Speaking about how the American Church has self-segregated itself among more than just racial lines, Van Opstal narrated the contours of the church-growth movement that became prominent in the 1980s. She described the “homogenous unit principle” as a “missiological idea that suggests that church planting methods are more effective when they are focused on people with common characteristics.”

Van Opstal added: “Basically, ‘birds of a feather flock together.’ That’s why we have youth ministries and children’s ministries and motorcycle ministries and MOPS [mothers of preschoolers] and all these different ministries. Because if you can find people with common characteristics, it’s easier to get them in the door. And [the idea is] once you get them in the door, you can disciple them in the way of Jesus.”

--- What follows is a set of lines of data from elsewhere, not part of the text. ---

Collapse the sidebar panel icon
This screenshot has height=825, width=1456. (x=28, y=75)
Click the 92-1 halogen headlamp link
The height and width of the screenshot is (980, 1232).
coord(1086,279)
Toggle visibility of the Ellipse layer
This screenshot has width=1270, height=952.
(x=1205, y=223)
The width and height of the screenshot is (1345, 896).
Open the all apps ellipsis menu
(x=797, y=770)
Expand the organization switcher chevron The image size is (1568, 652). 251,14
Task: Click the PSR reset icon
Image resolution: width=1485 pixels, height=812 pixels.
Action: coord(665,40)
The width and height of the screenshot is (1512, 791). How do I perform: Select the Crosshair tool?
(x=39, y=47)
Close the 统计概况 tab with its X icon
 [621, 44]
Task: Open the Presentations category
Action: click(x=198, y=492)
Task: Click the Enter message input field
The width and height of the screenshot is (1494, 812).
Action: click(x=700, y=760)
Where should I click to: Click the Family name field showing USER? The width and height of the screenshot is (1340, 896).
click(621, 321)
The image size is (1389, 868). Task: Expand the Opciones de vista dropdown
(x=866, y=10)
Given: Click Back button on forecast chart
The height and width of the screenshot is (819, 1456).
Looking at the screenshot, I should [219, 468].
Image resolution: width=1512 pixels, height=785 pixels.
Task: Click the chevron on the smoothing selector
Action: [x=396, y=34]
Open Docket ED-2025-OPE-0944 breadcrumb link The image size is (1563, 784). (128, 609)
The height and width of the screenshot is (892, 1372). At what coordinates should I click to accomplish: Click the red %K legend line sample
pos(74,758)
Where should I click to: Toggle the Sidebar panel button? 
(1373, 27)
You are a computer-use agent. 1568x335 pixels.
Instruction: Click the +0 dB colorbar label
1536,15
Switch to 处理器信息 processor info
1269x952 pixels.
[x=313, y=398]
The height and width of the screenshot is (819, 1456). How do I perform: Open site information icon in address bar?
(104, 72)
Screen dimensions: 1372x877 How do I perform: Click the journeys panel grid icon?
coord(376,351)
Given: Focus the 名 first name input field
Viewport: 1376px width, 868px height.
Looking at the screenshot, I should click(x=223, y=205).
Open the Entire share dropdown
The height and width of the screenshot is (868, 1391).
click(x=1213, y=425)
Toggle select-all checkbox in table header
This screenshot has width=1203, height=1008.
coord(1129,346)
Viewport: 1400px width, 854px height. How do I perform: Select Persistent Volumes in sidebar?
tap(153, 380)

The problem, according to Van Opstal, is that the homogenous unit principle “is not the way of Jesus. So structurally and systemically, we have taught people to practice biases.”

She described how attempts by the church at “racial reconciliation” and “racial justice” in successive decades were all undermined by how Christians had been discipled for years to segregate themselves.

She ended her talk by challenging listeners to interrogate the narratives they have been taught, “because those narratives turn into policies.”

This is the second year of the “Compassion and Justice Conference,” which was held at Life in Deep Ellum. The church describes itself as “a cultural center built for the artistic, social, economic and spiritual benefit of Deep Ellum and urban Dallas.”

Fellowship Southwest is a network of Christians that focuses on crossing borders. It focuses largely on issues of justice and immigration in the Southwest border states of the U.S., as well as Oklahoma.